Work to complete – Locate each line in the listing below that contains the word "Open", and copy those lines out.

Records for the exercise –
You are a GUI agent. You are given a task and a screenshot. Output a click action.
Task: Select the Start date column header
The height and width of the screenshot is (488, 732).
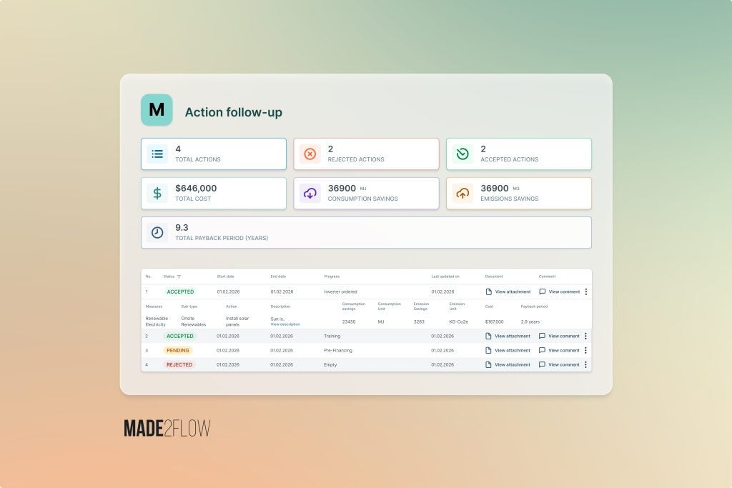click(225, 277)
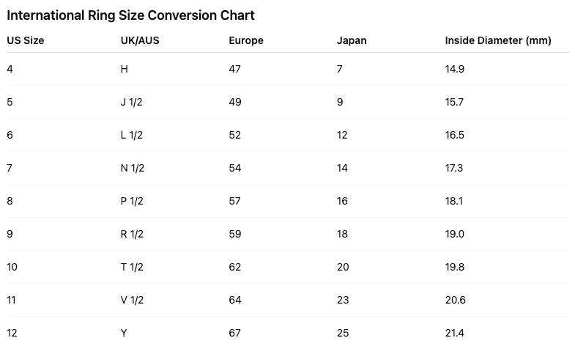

* * *

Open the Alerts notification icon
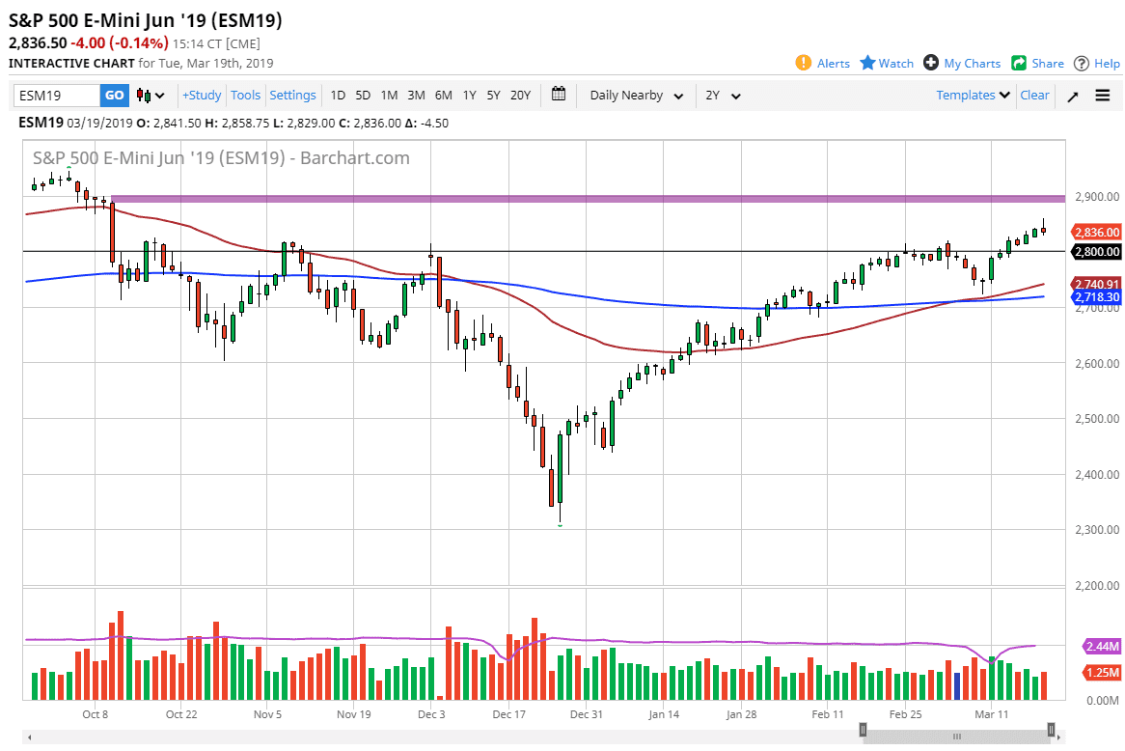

==

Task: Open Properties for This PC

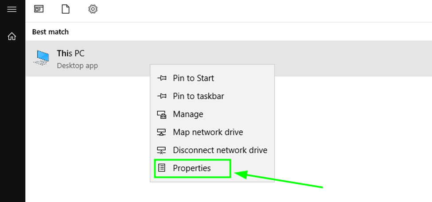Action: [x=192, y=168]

Worked solution –
Open the Alerts notification icon
Task: Open Properties for This PC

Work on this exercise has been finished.